“Aklını başına al da fani olan bu dünya zindanında, kimseden vefa arama… Bu dünyanın vefası bile vefasızdır...”
…demiş ya Mevlâna; ona örnek yaşanmış ibretlik bir olay paylaştı Ragıp Karadayı Abi;
Birkaç yıl önce, Hollanda’nın Rotterdam şehrinde bir evde, bir kadının ölüsü bulunmuş…
10 yıl önce ölmüş kadın…
Yetmiş dört yaşında öldüğü tahmin edilen kadının tam on yıldır, ne kapısını çalan olmuş, ne de bir tane olan evladı uğramış eve…

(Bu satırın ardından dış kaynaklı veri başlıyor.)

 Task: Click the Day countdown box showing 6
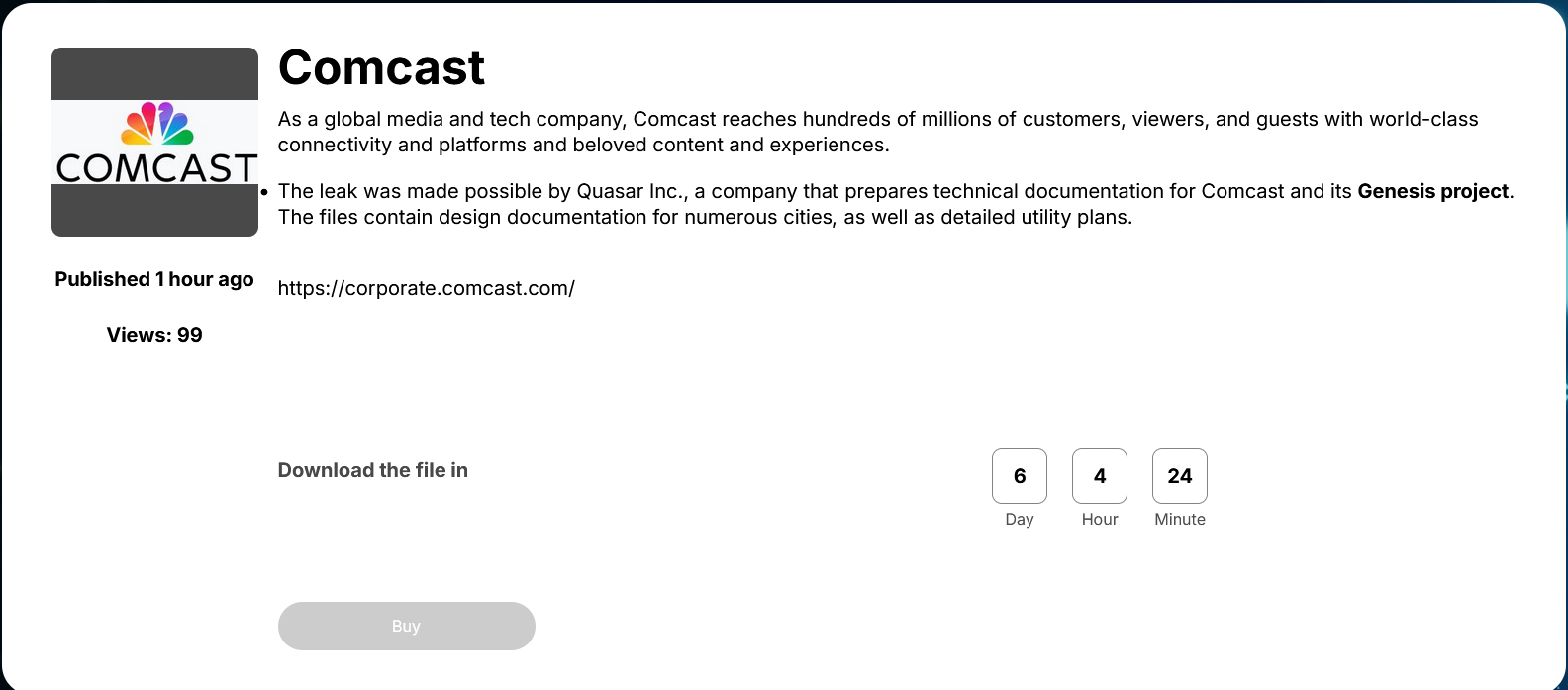pyautogui.click(x=1019, y=476)
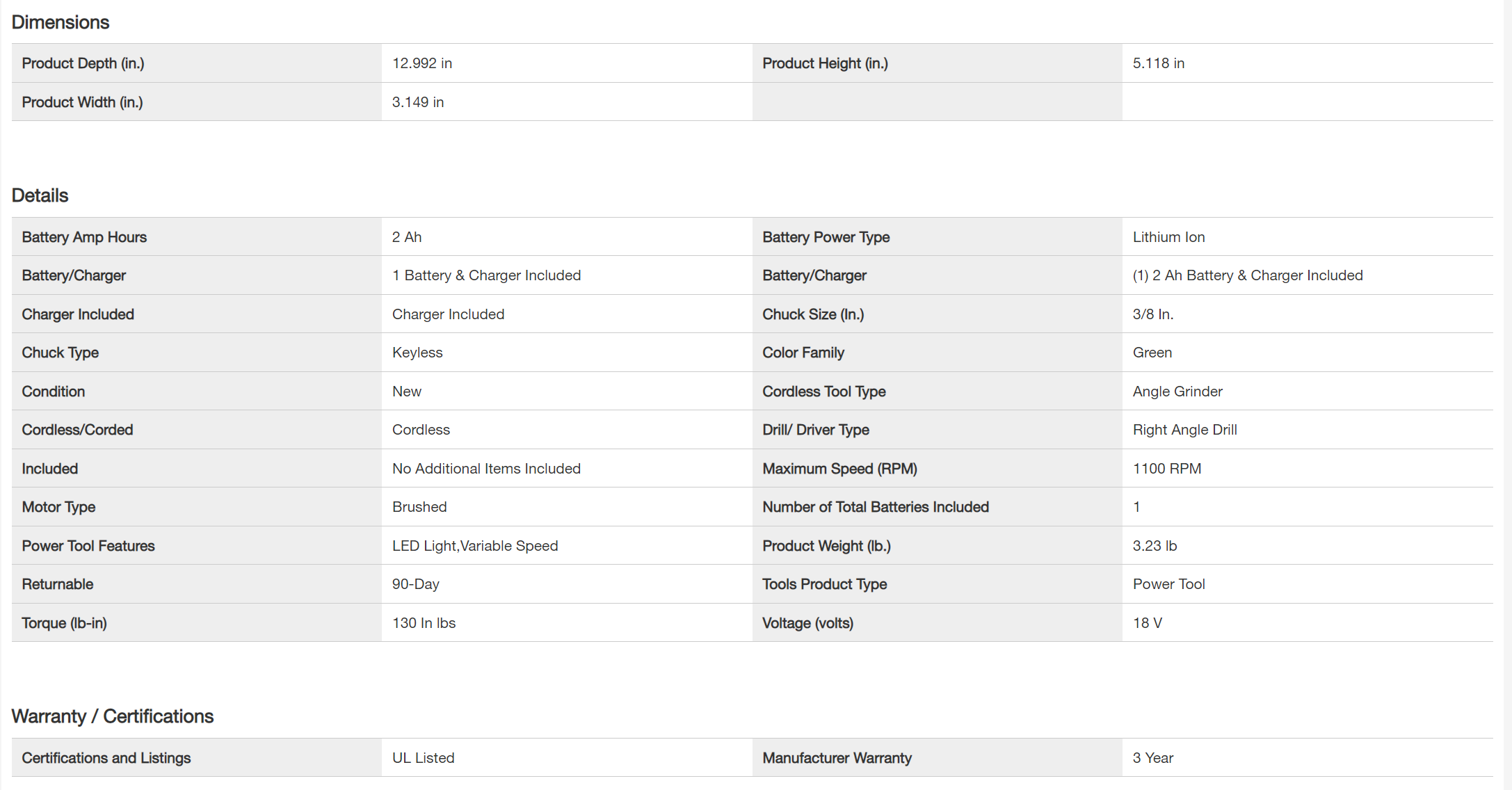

Elektriği, suyu, kirası bankaya gelen aylığından kesildiği için, bir alacaklısı olsun gelmemiş kapıya.
On yıl boyunca binlerce insan geçmiş o kapının önünden.
O gün doğan çocuklar on yaşına basmış, on kere bahar gelmiş memlekete, 10 x 365 gün fırına ekmek almaya gitmiş komşuları.
Bazıları taşınmış, yenileri gelmiş yerine ama kimse merak etmemiş o evin kapısının arkasında neler olduğunu, o kapının neden bir gün olsun açılmadığını…
…
Hiç kimse ilgilenmemiş böyle basit bir detay ile...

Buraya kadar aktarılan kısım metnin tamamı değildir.